I think I’d prefer it flushed to dragged up river by a barge.
My Basque friend Amaia does sometimes have bacalao hanging in her kitchen and she likes to break off little pieces to gnaw on. My salt cod did sit in the freezer for a couple of months, but finally I got round to making my favourite Catalan bacalao recipe this week.
Bacallà a la Llauna recipe (per person):
250 – 500g piece of salt cod (rehydrated)
6 large pieces of garlic (3 sliced and 3 chopped)
1 heaped teaspoon dulce (sweet) pimentón de la Vera
plain flour for dusting
2 teaspoons chopped parsley
1 large glass of dry vermouth or white wine
lots of Spanish extra virgin olive oil
salt and pepper (to taste)
Bacallà (bacalao) a la Llauna is specific to Cataluña and means salt cod on the tin, as in cooked on a tin tray or tin receptacle. This simple recipe is something that would have been cooked at home and out in the fields, probably in a large tin vessel or pot. I love this dish – when I arrive in Barcelona I always want to visit Romesco (on my first night), where the delicious smell of cod and garlic hits you as you walk trough the door. Can Vilaró, also does a very good bacalao a la llauna with beans. I’ve looked at a least a dozen or so traditional recipes, most of which are the same as mine. A few people add grated tomato or chopped red pepper with the garlic. It’s common to serve this with boiled potatoes or mongetes – a small white haricot bean, cooked in the tray along with the cod.
Heat a generous amount of olive oil in a frying pan – it’s an ingredient and not just a cooking medium. Dust the salt cod lightly with plain flour and fry it skin side down, when the oil is nearly smoking.
Lightly brown the codfish all over, remove to a tin tray and set aside. Any oven proof cooking dish will do – glass, terracotta, metal, etc. Heat the oven to about 180ºC while you cook the garlic.
Fry the sliced garlic in the hot olive oil until it starts to go golden brown.
When the garlic is cooked, sprinkle on a heaped teaspoonful of sweet Pimentón de la Vera and stir.
Pour in the wine – I used half dry white wine and half dry vermouth. Add a heaped spoonful of parsley as the wine bubbles. Do let the alcohol burn off for a couple of minutes, but don’t let the liquid reduce too much. Season with salt and pepper (to taste).
Pour the wine and pimentón sauce over the bacalao and scatter the chopped, uncooked garlic on top. Place in a preheated oven at 180ºC for about 15 minutes. If adding white beans they would go in now.
I ate my salt cod with a boiled potatoes and green beans, a little chopped parsley garnish on the bacalao finished it off. I ejoyed a glass of Muscadet-Sèvre et Main with mine.
You can buy bacalao in Britain from a reputable fishmonger or Spanish and Portuguese shops. You won’t have any trouble finding it in France, Italy, Portugal and Spain.
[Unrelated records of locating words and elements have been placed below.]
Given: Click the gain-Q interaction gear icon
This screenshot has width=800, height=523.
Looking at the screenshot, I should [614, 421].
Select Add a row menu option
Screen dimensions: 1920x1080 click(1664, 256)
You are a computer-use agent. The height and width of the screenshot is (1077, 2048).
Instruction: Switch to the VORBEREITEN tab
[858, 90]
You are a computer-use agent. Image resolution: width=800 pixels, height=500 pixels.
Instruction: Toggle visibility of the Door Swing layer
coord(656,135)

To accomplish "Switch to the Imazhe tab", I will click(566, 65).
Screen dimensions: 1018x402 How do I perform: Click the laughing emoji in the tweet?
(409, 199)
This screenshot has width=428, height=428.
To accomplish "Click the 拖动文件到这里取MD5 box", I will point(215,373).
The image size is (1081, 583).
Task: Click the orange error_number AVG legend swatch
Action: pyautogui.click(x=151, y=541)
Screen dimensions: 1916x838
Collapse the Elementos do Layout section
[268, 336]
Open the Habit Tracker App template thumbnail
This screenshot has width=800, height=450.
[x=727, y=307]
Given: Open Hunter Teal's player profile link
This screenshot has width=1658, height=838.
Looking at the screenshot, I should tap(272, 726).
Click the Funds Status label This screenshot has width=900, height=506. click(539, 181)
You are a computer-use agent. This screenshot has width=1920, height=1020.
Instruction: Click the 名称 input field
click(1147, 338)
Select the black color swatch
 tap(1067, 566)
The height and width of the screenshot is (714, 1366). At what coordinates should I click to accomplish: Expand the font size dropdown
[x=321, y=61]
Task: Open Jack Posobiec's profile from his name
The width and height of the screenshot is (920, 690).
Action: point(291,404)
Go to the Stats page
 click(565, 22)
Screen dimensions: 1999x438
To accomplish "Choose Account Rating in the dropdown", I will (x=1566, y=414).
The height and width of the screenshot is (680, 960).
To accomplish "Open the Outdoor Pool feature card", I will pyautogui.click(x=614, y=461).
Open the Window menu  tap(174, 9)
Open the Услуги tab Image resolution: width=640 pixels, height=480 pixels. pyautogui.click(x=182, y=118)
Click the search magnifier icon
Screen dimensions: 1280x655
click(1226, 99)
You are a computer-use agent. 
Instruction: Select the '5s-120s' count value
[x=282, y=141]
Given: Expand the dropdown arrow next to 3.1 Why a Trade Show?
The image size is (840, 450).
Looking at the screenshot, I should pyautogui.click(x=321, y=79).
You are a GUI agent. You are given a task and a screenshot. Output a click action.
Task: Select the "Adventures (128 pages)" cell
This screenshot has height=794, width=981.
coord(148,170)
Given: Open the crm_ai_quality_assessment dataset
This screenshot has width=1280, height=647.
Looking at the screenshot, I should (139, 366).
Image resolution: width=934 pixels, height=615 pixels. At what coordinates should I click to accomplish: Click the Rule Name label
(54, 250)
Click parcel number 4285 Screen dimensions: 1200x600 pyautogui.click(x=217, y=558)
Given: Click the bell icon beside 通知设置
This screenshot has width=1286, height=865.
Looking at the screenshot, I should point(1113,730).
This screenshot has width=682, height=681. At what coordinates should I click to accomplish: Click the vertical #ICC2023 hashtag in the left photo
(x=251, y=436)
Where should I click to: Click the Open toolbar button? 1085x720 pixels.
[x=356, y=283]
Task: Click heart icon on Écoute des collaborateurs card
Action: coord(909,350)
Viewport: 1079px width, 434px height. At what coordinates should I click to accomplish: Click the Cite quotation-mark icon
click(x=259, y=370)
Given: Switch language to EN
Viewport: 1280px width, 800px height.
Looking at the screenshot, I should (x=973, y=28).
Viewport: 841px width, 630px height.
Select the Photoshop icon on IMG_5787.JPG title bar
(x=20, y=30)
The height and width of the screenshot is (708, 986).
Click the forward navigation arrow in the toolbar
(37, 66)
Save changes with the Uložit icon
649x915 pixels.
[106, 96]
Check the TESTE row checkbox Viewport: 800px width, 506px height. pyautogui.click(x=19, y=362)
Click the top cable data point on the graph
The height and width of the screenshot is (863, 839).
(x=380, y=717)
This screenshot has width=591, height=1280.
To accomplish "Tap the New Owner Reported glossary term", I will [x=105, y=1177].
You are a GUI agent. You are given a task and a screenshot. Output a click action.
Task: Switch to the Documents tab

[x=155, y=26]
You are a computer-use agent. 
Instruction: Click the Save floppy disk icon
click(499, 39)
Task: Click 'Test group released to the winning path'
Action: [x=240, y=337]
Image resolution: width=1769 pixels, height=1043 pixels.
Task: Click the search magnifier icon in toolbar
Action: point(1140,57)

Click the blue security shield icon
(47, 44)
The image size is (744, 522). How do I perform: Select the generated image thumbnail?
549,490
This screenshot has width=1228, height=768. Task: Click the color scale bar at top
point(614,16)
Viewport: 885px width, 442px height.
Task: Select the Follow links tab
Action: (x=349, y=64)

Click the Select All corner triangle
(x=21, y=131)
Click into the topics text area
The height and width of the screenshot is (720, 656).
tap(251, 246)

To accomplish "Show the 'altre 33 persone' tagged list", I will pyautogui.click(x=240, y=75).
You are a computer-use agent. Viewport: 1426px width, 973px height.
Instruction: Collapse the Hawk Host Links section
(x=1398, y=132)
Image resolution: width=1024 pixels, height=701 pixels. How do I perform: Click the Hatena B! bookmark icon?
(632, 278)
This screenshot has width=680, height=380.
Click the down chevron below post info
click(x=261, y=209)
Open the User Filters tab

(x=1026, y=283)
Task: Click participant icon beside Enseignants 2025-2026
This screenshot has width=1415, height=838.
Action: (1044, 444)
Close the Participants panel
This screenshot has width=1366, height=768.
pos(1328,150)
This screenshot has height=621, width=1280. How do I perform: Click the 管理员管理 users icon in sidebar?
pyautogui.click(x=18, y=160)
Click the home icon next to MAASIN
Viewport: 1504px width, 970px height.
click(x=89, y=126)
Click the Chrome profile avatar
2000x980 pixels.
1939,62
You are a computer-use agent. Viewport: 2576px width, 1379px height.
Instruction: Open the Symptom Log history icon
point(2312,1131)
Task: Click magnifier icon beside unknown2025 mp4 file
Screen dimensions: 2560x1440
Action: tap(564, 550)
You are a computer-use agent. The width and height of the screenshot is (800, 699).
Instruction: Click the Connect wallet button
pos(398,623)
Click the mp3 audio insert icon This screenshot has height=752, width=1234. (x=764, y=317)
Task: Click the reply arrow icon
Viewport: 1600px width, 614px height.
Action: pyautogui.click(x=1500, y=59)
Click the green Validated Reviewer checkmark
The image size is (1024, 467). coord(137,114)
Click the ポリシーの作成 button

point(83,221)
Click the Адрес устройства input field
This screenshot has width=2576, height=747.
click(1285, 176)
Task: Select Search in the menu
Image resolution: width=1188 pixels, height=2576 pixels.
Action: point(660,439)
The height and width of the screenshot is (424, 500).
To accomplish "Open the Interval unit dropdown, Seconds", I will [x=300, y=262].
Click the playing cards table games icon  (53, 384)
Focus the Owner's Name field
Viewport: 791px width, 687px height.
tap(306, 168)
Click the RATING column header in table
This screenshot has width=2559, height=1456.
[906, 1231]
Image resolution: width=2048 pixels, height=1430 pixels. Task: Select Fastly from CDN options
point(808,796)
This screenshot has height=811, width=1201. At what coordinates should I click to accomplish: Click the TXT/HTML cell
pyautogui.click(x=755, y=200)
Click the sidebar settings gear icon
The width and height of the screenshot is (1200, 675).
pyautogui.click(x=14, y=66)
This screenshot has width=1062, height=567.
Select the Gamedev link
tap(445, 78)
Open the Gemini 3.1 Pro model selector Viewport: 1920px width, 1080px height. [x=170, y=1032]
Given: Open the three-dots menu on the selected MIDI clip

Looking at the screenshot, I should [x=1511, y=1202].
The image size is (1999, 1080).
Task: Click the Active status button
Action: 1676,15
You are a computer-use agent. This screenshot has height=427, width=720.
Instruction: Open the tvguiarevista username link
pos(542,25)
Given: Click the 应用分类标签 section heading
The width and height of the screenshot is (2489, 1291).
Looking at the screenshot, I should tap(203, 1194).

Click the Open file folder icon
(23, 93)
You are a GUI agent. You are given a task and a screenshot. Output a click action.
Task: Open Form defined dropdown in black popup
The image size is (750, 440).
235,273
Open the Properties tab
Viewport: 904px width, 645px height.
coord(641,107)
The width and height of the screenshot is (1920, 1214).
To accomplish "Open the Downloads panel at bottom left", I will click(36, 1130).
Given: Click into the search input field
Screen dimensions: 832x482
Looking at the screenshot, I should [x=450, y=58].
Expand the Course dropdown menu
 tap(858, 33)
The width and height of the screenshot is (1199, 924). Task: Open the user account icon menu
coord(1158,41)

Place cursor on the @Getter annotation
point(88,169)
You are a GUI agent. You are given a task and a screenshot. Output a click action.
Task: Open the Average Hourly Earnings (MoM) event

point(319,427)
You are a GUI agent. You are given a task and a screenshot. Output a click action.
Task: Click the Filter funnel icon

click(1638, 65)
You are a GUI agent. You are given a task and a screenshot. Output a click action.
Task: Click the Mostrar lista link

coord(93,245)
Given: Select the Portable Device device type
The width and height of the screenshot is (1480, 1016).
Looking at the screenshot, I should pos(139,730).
Fresh cod could be substituted, the main difference being that having been salted, bacalao is preseasoned and has firmer flesh.
N.B. The introduction of cod in batter (for fish and chips) to Britain, by Jews fleeing persecution from the Inquisition, would have been salt cod in a tempura batter, tempura having been created in Iberia, was originally taken to Japan by Jesuit missionaries.
The popular Caribbean akee and salt fish, started off as cheap salt cod from the Grand Banks, but since this fishing ground has been depleted and cod prices have gone through the roof, the aquatic ingredient has been replace with cheaper salted white fish.